A singer-songwriter fleshes out his sound and a pop punk quartet boosts your spirits in the latest roundup of Vegas music releases:
BURNING SYMPHONY, “Delusions of Sexual Grandeur” (www.facebook.com/wyatt.mckenzie.3): Wyatt McKenzie’s voice is like a vapor trail, gradually dissipating until it evaporates into thin air at the end of each sentence.
In the past, McKenzie has favored a musical backdrop as haunting and transitory as his singing can be, preferring dusky, acoustic-based tunes that, like nocturnal creatures, only come out at night.
But with his latest project, Burning Symphony, McKenzie swaps atmosphere for dissonance.
“When you drive in my car, you look through windows exploding with light and noise,” he sings on “Annabell Lee,” and this six-song EP feels like it was meant to soundtrack said journey in similarly bright and jarring terms.
Take the tune in question, which pirouettes into a fit of skyward-bound guitar, underscored by the kind of powerhouse drumming that leads to lots of fractured drumsticks.
“Not even Jesus could save you from me,” he warns at song’s end.
McKenzie’s guitar ricochets through “Don’t Waste My Time” like a stray bullet as he sings of falling through bottomless pits of despair and digging his girl’s morning breath; “Burn For You” leaves as many bruises as those found on McKenzie’s battered heart.
But then it all ends with the rootsy, left field swing of a song whose title is unfit for print.

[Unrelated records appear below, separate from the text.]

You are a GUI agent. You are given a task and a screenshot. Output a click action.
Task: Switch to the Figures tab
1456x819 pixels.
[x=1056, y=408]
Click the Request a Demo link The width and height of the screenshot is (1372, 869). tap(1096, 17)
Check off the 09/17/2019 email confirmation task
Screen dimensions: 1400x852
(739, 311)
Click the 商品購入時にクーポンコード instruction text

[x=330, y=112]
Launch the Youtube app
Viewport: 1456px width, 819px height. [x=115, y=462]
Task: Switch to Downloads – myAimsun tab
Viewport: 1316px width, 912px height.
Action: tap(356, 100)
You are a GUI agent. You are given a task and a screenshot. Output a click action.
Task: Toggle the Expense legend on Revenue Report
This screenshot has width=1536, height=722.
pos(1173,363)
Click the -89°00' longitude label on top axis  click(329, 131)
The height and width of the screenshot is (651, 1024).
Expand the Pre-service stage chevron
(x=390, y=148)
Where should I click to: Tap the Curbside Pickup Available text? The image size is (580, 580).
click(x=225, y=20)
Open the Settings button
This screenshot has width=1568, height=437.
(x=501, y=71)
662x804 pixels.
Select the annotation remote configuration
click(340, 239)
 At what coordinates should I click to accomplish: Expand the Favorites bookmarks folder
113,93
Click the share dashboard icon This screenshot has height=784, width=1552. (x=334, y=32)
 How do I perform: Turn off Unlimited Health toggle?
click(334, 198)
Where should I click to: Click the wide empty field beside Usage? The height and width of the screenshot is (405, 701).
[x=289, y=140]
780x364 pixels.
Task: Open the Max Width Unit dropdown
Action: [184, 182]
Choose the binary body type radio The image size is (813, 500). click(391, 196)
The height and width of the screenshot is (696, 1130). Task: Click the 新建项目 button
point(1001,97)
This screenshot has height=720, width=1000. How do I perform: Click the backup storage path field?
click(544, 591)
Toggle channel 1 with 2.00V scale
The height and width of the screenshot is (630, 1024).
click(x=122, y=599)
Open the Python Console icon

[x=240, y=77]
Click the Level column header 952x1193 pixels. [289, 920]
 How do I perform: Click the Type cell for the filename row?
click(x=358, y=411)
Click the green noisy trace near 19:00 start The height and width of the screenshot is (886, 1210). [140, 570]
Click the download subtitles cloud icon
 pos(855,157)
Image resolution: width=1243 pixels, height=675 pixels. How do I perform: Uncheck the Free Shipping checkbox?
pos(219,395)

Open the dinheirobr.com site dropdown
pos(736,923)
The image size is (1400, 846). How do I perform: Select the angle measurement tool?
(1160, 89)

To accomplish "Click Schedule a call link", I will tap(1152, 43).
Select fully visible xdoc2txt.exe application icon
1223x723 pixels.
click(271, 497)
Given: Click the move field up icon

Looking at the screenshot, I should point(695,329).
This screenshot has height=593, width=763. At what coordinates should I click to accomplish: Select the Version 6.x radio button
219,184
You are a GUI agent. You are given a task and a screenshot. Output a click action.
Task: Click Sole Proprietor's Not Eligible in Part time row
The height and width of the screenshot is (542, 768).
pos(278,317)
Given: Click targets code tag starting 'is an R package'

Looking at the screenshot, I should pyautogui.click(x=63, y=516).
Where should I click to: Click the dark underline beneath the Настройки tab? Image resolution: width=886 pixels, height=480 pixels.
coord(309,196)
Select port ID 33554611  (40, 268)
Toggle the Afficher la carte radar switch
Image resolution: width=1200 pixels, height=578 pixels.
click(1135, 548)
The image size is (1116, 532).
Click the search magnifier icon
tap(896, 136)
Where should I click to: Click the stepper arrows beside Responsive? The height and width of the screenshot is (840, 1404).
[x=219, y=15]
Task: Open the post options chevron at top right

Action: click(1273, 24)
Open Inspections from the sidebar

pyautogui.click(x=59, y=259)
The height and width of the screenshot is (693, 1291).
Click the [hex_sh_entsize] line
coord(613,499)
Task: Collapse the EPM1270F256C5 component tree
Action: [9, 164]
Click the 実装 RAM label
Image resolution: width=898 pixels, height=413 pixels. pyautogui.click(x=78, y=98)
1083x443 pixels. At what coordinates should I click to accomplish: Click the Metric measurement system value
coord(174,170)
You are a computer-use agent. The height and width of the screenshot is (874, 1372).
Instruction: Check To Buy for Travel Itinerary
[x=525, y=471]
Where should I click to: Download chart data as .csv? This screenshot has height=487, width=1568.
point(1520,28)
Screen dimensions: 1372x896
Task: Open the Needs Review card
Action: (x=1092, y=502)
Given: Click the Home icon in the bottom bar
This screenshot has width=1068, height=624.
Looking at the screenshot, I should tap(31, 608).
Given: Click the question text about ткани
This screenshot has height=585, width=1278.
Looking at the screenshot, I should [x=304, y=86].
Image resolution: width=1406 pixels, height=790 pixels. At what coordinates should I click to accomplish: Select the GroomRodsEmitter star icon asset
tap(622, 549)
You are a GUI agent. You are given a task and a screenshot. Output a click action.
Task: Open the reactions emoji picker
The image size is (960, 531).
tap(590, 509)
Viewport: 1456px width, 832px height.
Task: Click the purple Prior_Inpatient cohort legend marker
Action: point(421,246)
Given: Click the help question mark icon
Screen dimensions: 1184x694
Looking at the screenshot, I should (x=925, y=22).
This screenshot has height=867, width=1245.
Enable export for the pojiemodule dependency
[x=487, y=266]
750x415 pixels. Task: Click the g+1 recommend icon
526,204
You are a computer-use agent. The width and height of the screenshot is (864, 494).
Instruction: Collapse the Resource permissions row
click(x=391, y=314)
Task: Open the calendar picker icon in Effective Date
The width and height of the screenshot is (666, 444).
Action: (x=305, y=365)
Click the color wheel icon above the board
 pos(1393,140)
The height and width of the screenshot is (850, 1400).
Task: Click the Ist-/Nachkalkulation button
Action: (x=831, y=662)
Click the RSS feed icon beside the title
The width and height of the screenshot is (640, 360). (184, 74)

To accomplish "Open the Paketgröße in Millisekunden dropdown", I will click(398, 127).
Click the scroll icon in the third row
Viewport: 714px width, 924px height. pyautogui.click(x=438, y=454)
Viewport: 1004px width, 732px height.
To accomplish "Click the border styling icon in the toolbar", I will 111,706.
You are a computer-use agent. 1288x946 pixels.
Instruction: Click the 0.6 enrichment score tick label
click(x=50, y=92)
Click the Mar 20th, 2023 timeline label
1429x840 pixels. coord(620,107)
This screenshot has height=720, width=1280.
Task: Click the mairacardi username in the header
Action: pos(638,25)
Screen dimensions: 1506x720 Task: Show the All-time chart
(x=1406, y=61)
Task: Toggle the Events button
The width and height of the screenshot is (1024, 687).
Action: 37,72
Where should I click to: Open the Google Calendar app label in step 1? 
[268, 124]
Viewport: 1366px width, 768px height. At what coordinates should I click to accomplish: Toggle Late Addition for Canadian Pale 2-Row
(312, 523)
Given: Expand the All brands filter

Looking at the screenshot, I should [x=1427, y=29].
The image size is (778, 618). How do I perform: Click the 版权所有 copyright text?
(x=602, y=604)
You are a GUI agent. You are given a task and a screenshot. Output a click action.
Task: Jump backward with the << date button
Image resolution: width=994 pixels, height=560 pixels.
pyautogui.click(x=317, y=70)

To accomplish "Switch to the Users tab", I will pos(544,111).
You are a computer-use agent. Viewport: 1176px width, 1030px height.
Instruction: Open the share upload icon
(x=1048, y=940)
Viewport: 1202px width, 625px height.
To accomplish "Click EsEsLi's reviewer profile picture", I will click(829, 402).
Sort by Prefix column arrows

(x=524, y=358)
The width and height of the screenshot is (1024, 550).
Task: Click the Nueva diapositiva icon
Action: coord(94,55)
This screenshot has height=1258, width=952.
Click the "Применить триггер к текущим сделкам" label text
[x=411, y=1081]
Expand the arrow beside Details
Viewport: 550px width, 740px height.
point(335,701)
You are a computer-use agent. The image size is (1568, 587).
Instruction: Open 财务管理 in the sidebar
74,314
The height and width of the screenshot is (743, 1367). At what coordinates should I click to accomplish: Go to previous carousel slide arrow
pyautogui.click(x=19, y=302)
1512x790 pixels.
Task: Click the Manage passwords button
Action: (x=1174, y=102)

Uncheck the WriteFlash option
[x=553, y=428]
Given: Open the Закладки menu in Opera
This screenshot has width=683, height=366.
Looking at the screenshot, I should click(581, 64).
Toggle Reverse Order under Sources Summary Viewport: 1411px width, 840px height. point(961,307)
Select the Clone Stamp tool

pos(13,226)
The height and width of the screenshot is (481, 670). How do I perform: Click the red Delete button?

It’s a final, knowing wink from a dude who still favors question marks over exclamation points.
LAST CALL, “Dog Years” (facebook.com/lastcallnv): Las Vegas is America’s second sunniest city, just a tad behind Phoenix, officially, but this record seems tailored for those days when there are a few clouds in the sky, designed to chase them away.
Relentlessly upbeat both in terms of tempo and temperament, Last Call’s full-length debut is a pop punk pick-me-up, its heart pinned to its sleeve right beneath a Jawbreaker patch.
“All we’re trying to be is decent human beings,” singer Austin Jeffers explains on “Live Like Roark,” a fast and not-so-furious fusillade of positive affirmation.
Jeffers sings in ever-earnest tones, his voice straining with longing and occasionally tinged with regret, as on the bitter breakup song “Glassell St.,” but mostly, he aims to console, with “Dog Years” intended as a reassuring hand on any shoulder within reach.